Ну все, работа! Степан Иванович так просто, чтобы выпить со мной вина, не подходит. Скорее что-то случилось, так как глава Тайной канцелярии изловчился уличить время, когда Катерина отвлечется и оставит меня на минуту.

— Что случилось? — отрешенно спросил я.

— Из Австрии пришли известия, — начал было Шешковский, но отчего-то взял паузу.

— Ты, Степан Иванович пьесы писать начни, а лучше играй в спектаклях! Уж больно трагично умеешь молчать! — сказал я, не дождавшись доклада от Шешковского.

— Простите, Ваше Величество, обдумывал последствия. Карл Иосиф норов проявил, скандаль учинил, заявил во всеуслышание, что готов сам ехать в Россию, только чтобы жениться на Анне Петровне. Письмо ей прислал, без Вашего дозволения, Великой княжне его не передавали, — сказал Шешковский и вновь задумался.

— Ты что с академиком Кантом стал разговоры вести? Много думать стал, наверное, о смысле жизни? Или на покой собрался? — сказал я, и меня повеселила реакция Степана Ивановича.

Главный хранитель спокойствия в России чуть ли не побледнел. Боится за свое место. Есть те, кто подпирает его, уже не столь безальтернативно сидит Степан Иванович на своем тайноканцелярском стуле. Тот же Грановский мог бы и заменить. Но это и к лучшему. Толика конкуренции не дает Шешковскому сидеть на месте и почивать на лаврах. Впрочем, кроме листьев лаврового дерева, были и колючие терновые венки, не все и не всегда получалось гладко.

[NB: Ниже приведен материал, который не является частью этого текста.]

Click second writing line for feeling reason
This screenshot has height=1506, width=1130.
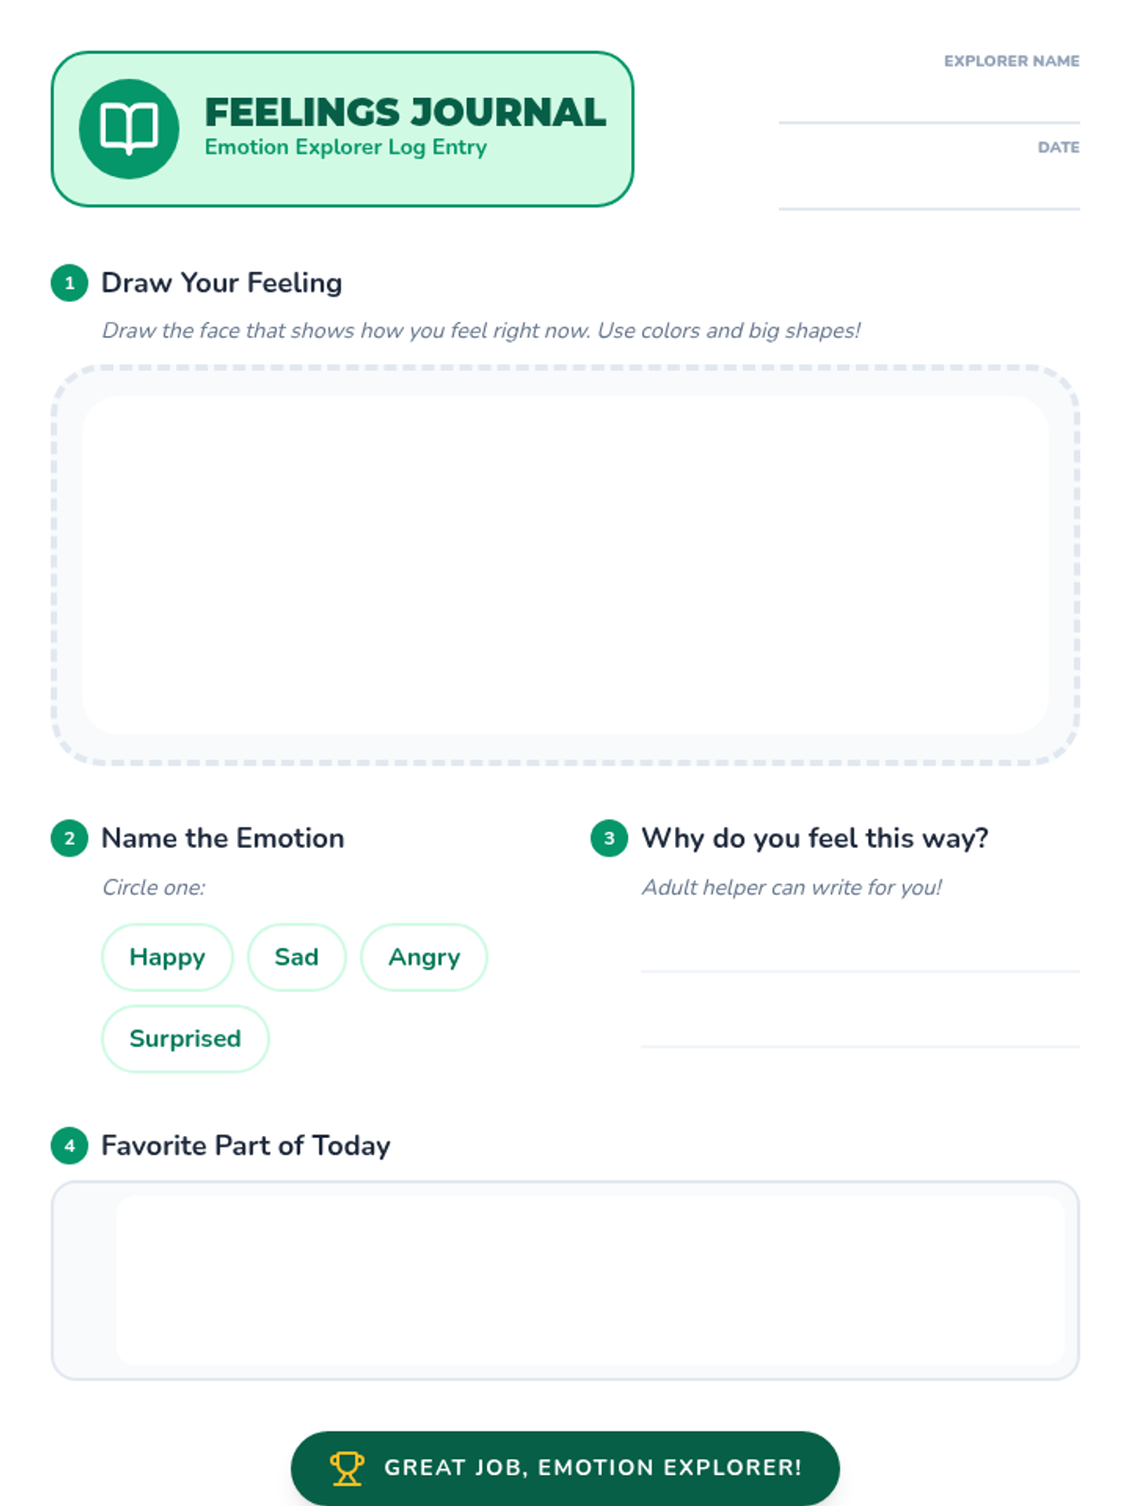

— Говаривай, что надумал! — сказал я, наблюдая, что Катя уже было намеривалась вернуться ко мне, но не стала этого делать, внимательно наблюдая за моими и Шешковского эмоциями.

— Ваше Величество, если будет Ваша воля, было бы лучшим пройти в иную залу, али в кабинет, — сказал Шешковский и начал озираться.

— Да что же ты задумал, хитрый лис? — спросил я, уже направляясь в кабинет.